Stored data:

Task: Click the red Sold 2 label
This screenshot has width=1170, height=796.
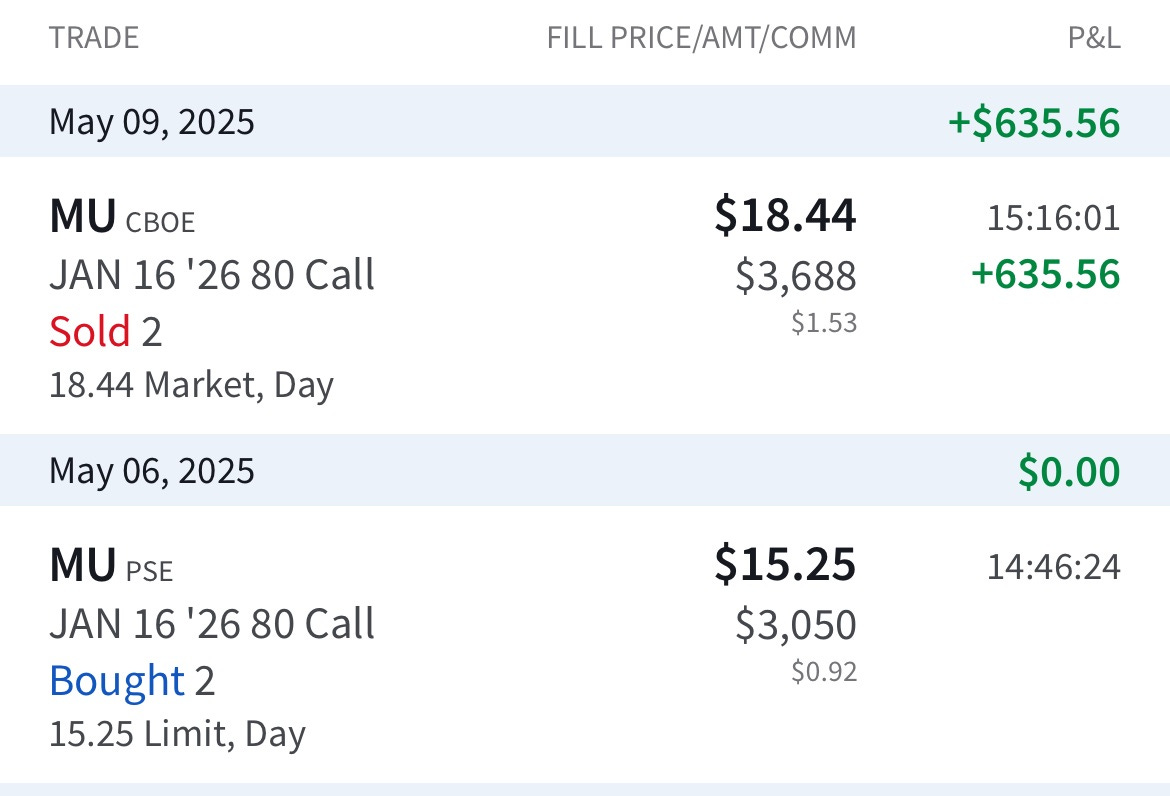Action: pos(105,331)
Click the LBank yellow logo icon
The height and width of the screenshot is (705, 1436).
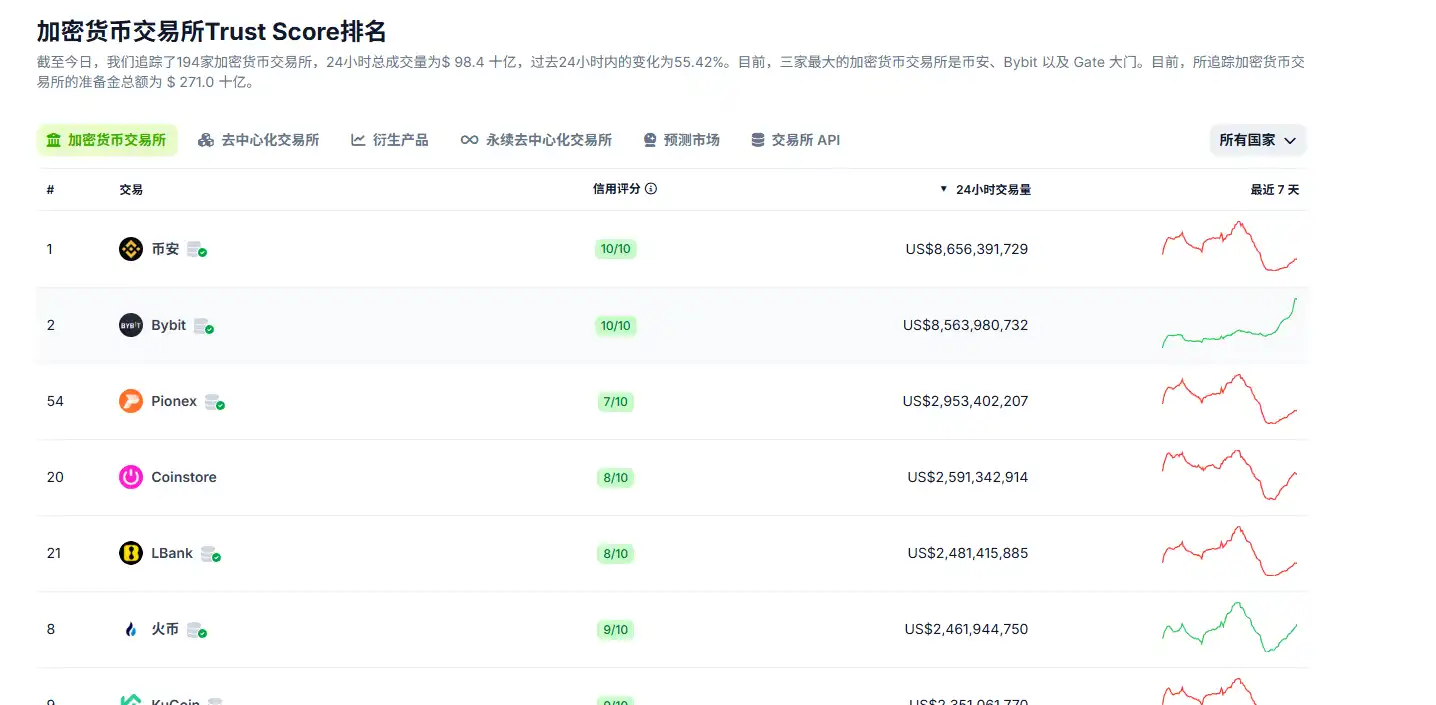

Work instruction. Reproduce every entry word for word, but omit the pictures.

Your solution.
Task: Click the red Sold 2 label
This screenshot has width=1170, height=796.
Action: pos(105,331)
Click the LBank yellow logo icon
The height and width of the screenshot is (705, 1436).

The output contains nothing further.